- Genre: Western
- Based on: characters by David Dortort
- Story by: Denne Bart Petitclerc
- Directed by: Mark Tinker
- Starring: Ben Johnson; Jack Elam; Dennis Farina; Dirk Blocker; Richard Roundtree; Leonard Nimoy;
- Music by: Bruce Miller
- Country of origin: United States
- Original language: English

Production
- Executive producers: David Dortort; Tom Sarnoff;
- Producer: Kent McCray
- Production locations: Ponderosa Ranch - 100 Ponderosa Ranch Road, Incline Village, Lake Tahoe, Nevada; Ponderosa Wagon Camp, Incline Village, Lake Tahoe, California; Bowers Mansion Park - 4005 U.S. Highway 395 N., Carson City, Nevada; Davis Creek Regional Park, Carson City, Nevada;
- Cinematography: Michael Meinardus
- Editor: William B. Stich
- Running time: 89 min.
- Production companies: Legend Entertainment; NBC Productions;

Original release
- Network: NBC
- Release: January 15, 1995

Related
- Bonanza: The Next Generation; Bonanza: The Return;

= Bonanza: Under Attack =

1995 television film directed by Mark Tinker

Bonanza: Under Attack is a 1995 American made-for-television Western film. It is a sequel to the 1959-1973 television series Bonanza and television films Bonanza: The Next Generation (1988) and Bonanza: The Return (1993). The film was directed by Mark Tinker and features noted character actors Ben Johnson, Jack Elam (in his final appearance), and Richard Roundtree (reprising their roles from the 1993 film), as well as Leonard Nimoy and Dennis Farina.
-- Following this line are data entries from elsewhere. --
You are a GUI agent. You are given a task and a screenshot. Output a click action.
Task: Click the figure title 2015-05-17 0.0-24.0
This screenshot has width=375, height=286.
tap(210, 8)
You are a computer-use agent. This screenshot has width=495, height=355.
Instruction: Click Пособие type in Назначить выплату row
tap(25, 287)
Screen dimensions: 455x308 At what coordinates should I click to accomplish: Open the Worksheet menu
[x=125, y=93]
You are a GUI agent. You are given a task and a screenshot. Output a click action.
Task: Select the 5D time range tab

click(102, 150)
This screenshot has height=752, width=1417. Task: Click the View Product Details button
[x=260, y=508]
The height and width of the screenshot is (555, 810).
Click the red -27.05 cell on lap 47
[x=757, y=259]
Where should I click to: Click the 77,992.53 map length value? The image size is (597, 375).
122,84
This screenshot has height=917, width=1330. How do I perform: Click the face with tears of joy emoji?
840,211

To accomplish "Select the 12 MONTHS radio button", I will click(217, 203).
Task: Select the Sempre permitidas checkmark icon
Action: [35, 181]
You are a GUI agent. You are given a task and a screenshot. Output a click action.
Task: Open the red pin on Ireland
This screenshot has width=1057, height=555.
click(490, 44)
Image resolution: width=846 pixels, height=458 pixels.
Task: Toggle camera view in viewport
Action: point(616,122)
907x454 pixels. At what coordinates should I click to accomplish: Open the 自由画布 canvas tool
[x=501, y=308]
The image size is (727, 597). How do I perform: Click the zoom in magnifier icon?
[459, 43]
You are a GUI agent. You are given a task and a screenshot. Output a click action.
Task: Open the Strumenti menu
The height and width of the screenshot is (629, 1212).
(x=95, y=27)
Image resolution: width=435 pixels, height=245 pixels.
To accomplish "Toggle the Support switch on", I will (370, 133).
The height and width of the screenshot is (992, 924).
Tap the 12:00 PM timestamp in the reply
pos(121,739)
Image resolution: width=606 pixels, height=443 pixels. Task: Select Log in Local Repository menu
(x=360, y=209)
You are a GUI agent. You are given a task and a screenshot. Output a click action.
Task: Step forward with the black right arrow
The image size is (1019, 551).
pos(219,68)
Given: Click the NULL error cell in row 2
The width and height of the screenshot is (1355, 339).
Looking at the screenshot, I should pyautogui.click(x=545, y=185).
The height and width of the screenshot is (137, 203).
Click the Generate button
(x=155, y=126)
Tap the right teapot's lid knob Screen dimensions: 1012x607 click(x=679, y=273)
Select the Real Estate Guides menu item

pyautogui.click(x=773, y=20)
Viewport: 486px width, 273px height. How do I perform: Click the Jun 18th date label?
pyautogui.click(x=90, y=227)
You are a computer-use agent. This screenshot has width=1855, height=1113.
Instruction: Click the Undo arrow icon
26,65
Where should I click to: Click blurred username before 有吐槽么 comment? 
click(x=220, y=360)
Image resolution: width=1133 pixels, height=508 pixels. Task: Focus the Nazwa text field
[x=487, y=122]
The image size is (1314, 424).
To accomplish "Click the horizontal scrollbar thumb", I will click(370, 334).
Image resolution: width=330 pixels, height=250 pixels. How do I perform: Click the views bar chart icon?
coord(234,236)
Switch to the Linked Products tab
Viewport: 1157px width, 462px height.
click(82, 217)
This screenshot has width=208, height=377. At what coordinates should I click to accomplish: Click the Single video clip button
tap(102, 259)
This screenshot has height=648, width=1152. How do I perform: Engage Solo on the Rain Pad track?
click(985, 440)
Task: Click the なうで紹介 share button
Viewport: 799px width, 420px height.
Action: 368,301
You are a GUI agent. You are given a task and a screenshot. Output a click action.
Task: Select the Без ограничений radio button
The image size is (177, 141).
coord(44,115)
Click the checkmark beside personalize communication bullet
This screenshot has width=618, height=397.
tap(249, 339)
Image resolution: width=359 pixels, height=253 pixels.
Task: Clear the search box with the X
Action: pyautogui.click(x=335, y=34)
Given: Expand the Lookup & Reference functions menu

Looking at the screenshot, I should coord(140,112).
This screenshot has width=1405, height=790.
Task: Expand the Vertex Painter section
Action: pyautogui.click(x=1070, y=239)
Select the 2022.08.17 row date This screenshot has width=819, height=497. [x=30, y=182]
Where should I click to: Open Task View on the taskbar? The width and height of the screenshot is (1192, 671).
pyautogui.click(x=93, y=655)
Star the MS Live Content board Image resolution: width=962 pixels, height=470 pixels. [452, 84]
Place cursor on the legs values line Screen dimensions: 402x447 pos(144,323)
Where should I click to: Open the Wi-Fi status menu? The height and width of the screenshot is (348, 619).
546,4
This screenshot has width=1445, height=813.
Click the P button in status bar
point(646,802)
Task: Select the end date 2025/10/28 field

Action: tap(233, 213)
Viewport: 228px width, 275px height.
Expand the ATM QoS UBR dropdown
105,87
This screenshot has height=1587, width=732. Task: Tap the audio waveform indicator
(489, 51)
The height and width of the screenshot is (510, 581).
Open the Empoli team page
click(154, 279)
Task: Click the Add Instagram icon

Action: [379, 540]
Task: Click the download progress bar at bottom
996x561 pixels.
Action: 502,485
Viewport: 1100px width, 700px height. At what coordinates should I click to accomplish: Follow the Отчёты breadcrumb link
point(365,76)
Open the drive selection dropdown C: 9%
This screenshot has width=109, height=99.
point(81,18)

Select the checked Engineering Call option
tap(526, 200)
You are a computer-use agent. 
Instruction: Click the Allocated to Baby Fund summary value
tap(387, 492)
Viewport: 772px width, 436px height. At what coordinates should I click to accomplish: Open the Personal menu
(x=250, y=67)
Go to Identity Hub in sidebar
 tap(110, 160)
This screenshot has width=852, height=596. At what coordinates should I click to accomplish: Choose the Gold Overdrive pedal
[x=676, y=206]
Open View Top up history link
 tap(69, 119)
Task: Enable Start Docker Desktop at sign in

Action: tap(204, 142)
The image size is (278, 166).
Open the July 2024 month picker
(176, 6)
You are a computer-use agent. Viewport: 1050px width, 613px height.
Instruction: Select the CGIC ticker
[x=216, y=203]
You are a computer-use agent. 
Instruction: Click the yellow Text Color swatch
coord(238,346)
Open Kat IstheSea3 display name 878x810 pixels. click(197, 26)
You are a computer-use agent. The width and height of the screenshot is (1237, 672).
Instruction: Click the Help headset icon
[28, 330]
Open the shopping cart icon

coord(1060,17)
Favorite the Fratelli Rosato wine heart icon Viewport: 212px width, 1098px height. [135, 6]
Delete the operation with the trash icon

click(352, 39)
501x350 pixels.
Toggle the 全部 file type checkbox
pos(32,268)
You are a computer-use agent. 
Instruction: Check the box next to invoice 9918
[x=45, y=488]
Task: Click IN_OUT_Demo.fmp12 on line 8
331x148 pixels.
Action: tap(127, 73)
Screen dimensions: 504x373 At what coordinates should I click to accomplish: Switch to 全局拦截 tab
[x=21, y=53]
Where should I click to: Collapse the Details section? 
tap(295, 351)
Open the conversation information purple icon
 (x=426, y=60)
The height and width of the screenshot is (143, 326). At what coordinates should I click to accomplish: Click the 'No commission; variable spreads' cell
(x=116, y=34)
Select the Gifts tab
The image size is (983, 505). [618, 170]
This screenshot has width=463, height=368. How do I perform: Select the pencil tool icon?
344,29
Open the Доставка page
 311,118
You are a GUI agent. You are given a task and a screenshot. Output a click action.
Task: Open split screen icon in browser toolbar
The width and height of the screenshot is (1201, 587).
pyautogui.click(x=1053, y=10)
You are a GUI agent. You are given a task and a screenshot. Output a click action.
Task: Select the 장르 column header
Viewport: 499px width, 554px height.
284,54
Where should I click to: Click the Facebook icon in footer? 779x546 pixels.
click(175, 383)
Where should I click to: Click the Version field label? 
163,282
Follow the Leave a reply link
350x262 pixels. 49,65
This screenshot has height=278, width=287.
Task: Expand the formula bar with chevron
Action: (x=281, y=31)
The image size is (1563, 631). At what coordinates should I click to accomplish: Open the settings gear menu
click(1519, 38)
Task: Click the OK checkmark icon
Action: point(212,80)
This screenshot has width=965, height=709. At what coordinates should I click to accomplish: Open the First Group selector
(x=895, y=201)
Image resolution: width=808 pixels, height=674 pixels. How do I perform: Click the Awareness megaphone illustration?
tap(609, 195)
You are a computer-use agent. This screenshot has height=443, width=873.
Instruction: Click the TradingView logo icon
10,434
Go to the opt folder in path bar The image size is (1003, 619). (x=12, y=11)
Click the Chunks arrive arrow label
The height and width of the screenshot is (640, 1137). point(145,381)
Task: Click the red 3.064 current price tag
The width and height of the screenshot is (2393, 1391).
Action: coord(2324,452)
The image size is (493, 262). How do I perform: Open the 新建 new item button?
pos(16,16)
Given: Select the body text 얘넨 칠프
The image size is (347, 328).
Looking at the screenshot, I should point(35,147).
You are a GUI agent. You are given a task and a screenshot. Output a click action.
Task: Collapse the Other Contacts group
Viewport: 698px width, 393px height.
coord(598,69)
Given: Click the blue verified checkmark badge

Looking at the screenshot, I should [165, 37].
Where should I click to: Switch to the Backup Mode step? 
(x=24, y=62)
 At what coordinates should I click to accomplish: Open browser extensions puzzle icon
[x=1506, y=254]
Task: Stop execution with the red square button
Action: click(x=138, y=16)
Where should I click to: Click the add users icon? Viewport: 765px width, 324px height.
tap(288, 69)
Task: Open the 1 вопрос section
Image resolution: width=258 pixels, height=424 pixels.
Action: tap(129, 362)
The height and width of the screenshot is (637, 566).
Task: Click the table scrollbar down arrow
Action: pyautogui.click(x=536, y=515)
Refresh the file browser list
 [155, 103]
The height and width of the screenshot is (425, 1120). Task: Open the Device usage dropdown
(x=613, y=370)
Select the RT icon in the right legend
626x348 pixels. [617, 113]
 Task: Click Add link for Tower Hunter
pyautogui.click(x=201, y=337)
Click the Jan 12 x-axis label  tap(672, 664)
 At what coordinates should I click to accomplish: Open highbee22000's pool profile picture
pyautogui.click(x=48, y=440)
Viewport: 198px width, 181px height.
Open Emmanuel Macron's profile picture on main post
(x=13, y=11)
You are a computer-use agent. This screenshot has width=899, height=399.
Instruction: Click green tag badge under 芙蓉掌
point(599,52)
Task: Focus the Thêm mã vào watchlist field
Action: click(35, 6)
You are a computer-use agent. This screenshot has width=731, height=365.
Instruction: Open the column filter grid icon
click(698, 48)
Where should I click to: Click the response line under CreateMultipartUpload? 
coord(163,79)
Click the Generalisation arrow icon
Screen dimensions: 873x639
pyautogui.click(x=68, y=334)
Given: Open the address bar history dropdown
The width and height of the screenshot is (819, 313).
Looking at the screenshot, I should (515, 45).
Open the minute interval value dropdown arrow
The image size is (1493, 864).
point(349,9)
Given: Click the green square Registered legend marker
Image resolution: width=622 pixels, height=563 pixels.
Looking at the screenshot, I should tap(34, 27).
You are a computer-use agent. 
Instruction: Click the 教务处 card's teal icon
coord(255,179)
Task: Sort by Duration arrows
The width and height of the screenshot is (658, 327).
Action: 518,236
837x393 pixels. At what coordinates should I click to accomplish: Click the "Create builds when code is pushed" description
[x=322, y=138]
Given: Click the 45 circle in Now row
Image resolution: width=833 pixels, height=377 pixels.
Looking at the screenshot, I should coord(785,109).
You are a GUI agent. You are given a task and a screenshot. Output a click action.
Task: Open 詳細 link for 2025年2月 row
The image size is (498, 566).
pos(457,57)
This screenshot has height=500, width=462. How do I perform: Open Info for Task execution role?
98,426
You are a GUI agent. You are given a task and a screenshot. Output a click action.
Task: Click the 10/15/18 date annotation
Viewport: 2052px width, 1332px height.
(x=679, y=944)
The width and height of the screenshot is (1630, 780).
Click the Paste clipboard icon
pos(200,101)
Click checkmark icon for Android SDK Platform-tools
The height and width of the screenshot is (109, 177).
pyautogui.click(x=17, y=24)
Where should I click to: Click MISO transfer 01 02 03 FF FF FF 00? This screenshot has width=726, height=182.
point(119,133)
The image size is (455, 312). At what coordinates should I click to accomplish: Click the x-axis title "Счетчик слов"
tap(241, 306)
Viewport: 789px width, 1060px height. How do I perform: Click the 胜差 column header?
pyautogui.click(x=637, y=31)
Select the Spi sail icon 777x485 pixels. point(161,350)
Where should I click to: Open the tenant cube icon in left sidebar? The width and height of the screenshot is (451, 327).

The film premiered on NBC on January 15, 1995.

The only leading actors from the original series who were still alive during production, Pernell Roberts and David Canary, do not appear in the film. However, the cast does include Michael Landon Jr. and Dirk Blocker, sons of the original series's actors who starred as Little Joe and Hoss Cartwright.

Nimoy and Farina portray real-life figures, outlaw Frank James (brother of Jesse James) and Pinkertons detective Charlie Siringo.